I was getting ready to intervene with the water hose I’d seen on the back porch when suddenly, the yelling stopped, and all three remaining members of the Bloomer Demons were embracing and crying in a jumble of tattoos, piercings and black-clad arms and legs. Phillip”s arms were around them both, holding them to his chest like little brothers, his face wet with tears. What should have been a foursome was only three, but I had no doubt all of them were thinking of Kim.

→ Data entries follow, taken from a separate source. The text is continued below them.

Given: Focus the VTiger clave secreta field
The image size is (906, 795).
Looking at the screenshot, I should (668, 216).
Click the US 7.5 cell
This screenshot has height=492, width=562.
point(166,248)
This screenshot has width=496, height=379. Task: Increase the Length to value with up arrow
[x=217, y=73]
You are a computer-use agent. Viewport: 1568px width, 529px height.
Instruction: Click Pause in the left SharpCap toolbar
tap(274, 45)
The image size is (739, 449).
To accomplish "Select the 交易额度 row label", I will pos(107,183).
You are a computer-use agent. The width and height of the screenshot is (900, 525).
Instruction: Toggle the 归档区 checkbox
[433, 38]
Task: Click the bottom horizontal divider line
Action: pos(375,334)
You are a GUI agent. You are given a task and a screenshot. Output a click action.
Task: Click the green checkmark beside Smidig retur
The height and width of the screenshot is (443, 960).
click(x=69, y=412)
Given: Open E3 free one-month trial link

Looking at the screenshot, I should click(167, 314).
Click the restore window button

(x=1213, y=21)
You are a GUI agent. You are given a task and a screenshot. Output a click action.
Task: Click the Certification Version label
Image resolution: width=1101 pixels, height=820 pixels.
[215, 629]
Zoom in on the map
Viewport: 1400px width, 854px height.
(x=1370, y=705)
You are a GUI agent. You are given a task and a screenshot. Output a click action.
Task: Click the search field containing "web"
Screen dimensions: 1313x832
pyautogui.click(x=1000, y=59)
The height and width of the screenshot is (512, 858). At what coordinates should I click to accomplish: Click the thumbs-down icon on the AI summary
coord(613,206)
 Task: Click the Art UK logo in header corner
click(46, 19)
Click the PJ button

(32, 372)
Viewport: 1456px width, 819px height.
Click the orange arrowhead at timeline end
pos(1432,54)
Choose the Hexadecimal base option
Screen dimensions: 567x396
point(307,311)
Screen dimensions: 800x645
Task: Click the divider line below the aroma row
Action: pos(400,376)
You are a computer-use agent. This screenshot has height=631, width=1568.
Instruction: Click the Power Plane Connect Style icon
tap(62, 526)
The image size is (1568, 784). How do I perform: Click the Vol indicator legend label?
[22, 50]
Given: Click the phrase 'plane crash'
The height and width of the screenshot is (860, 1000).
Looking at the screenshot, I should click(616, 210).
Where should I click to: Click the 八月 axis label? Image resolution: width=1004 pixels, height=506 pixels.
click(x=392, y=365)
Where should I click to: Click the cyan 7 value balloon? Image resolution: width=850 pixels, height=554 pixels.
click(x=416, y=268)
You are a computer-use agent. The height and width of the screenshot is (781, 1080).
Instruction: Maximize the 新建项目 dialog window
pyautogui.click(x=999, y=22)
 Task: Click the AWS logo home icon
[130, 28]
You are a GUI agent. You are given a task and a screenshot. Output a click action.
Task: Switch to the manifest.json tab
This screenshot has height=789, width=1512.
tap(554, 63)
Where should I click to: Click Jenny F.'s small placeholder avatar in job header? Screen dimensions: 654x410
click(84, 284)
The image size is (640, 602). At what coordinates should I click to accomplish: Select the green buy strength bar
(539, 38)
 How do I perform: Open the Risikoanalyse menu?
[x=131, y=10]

I sat back and watched, fighting the perverse urge to grab my phone and snap a picture. I didn’t know if I wanted to laugh or cry, so I just shook my head, and thought, men. What a spectacle, and yet they always said we were the emotional ones. The scene in front of me was bittersweet and made me ache, but not only because I”d grown up loving them, not only because their dear friend Kim wasn”t part of it. I watched them, soaking in the brotherly love, the beauty of their reunion, the purity and the ludicrousness of it, and then stepped backward out of the room, their show of friendly love reminding me that I hadn’t talked to Sloan in days.